Just click to go to the download page for the Jude in London Trust Edition

Oh, if you're wondering will Jude in London be to your taste, here's some recent reviews from The Guardian, The Irish Times, and The Cadaverine. (And if you want to go straight to the source and judge for yourself, here's an instant extract you don't have to download, about goats and financial bubbles: The Great Hargeisa Goat Bubble...)

 

If you've any problems downloading the book free from here, just email me at JulianGoughsSecretEmailAddress@gmail.com, or tell me on Twitter (I'm @juliangough), and I'll email you a copy directly.

 

Have fun, be nice. Enjoy the weekend.

 

(EDIT: As soon as I posted this, and tweeted about it, the responses began - on Twitter. D'oh! I hadn't thought this through... So yes, we can talk about the book here; but also on Twitter (where I am @juliangough), using the hashtag #judeinlondon. I'll mosey back and forth. Talk soon...)

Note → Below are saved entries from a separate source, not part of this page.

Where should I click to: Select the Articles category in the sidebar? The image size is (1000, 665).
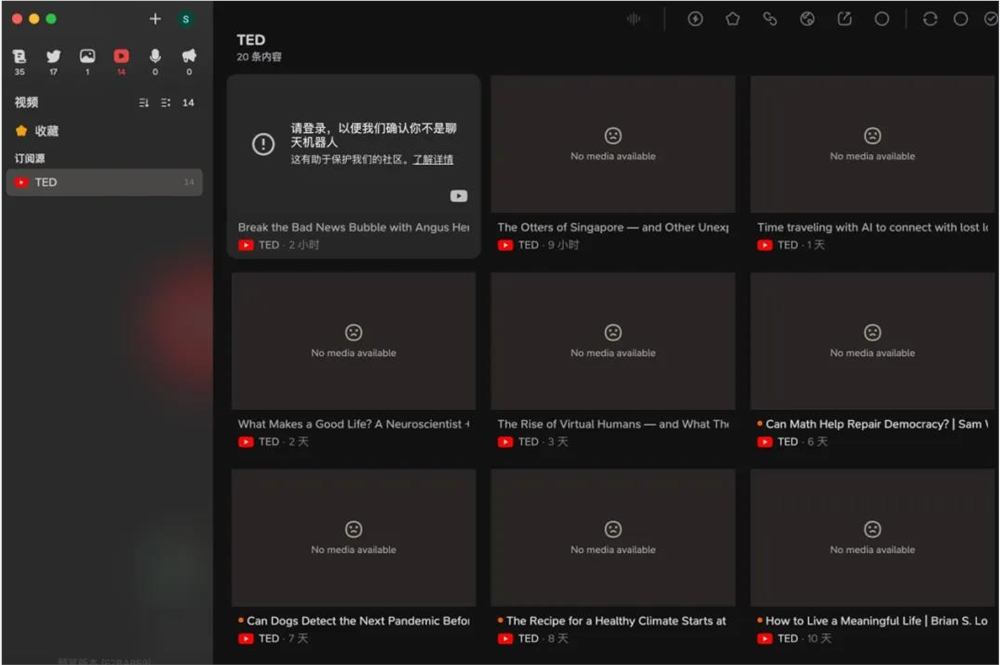point(19,59)
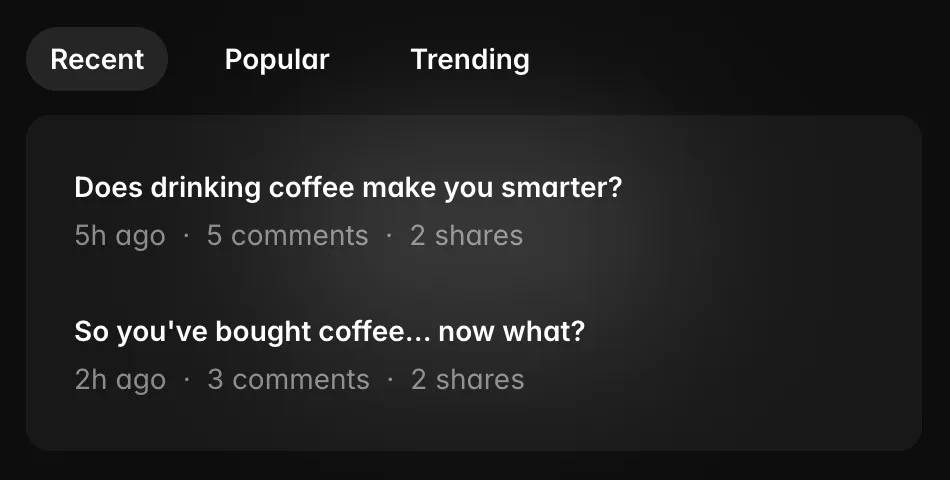Click "2 shares" under the bought coffee post

(x=467, y=380)
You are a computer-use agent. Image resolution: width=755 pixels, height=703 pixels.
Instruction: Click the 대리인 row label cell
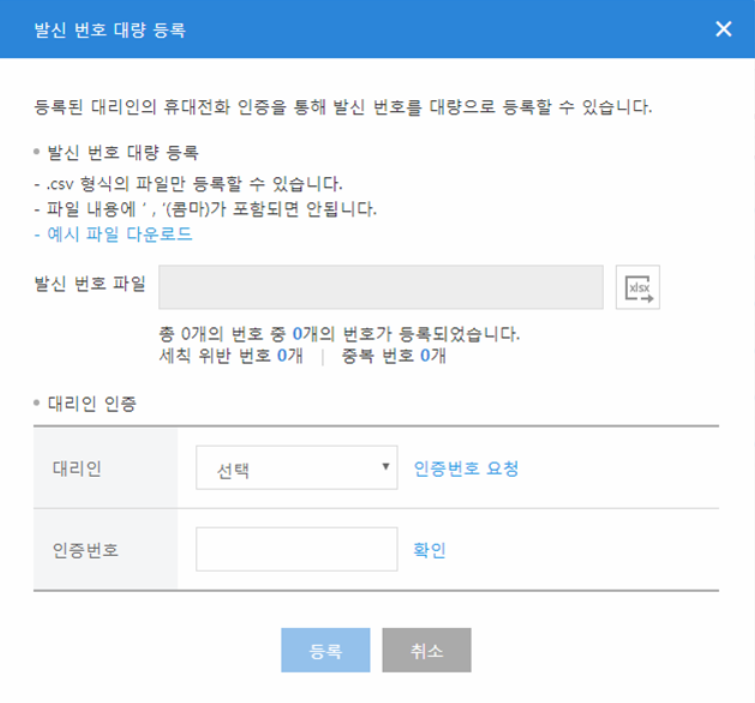pos(76,469)
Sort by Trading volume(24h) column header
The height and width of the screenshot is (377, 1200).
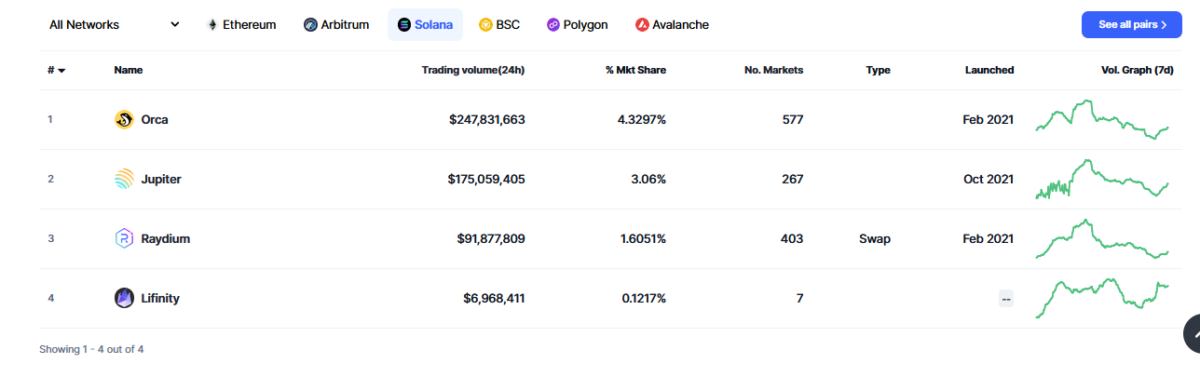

Help save civilization by reading a funny book

It's not every day you get a chance to help an award-winning impoverished author (er, that's me) solve a major dilemma, while simultaneously helping to humanise Capitalism, revolutionise Publishing, and save Civilization. But today is that day.

 

Jude in London - soon to be a major bookHere's the background (the dilemma will follow): my new novel, Jude in London, has just been longlisted for the Guardian's Not The Booker Prize. Now, The Not The Booker Prize is the most entertaining prize in the literary calendar; an annual online flame-war-slash-literary-debate that can be very helpful in drawing attention to unusual books. (The prize itself is a mug, worth about £1.50. But the glory is incalculable!)

 

BUT: For a long-listed novel to make the shortlist, readers have to nominate the book, and post a very short review on the Guardian website (to prove they've read it). The process is explained in detail here.

 

Here's the dilemma: Jude in London is officially published on September 6th. But the shortlist votes (and reviews) have to be in by this coming Wednesday. As my novel isn't in the shops for another fortnight, I don't have any readers yet to nominate it.

 

So, if any of you would like to read Jude in London, for free, I can send you a pdf of the entire finished book, nicely laid out and readable, today. And if you like it a lot, I'd be extremely pleased if you would post a 150 word review, and nominate it for the shortlist by Wednesday. You're under no pressure to review it or vote for it: only do that if you genuinely like it a lot and think it's worthy of going through to the next round.

 

There you go. Anyone who wants a free pdf of Jude in London, just ask in the comments below, or on Twitter (I'm @juliangough), or email me at juliangoughssecretemailaddress@gmail.com...

 

Now, here's the bit where we revolutionise Capitalism. My beloved publisher Ben, who runs Old Street, has conniptions at the thought of a professional-quality pdf of the entire book escaping into the wild before publication. Understandably so - he's sunk a lot of time and money into making a beautiful book out of Jude in London. But I think the future for peculiar writers like me has to be a kind of love-based mutant version of capitalism where you trust your readers, and in return your readers help to keep you alive. Because the free market isn't going to. Bear in mind, I've gone bust and been evicted while writing this book. I've wandered Europe homeless, relying on the kindness of friends (and the occasional stranger) to get it finished. So I, too, would like to see it, somehow, earn me enough to keep going and finish the next one.

 

So here's the deal: I give you the book for free. You don't have to review it or nominate it. But if you really like the book, if you read all the way to the end and have a good time... I'd love you to buy a copy for a friend. Does that seem fair?

 

And if you do like it, and buy a copy for a friend, tell me, and I'll tell my publisher, and maybe this trust-based model (where a book is always a present, and yet small publishers stay in business and weird writers get to eat) could take off.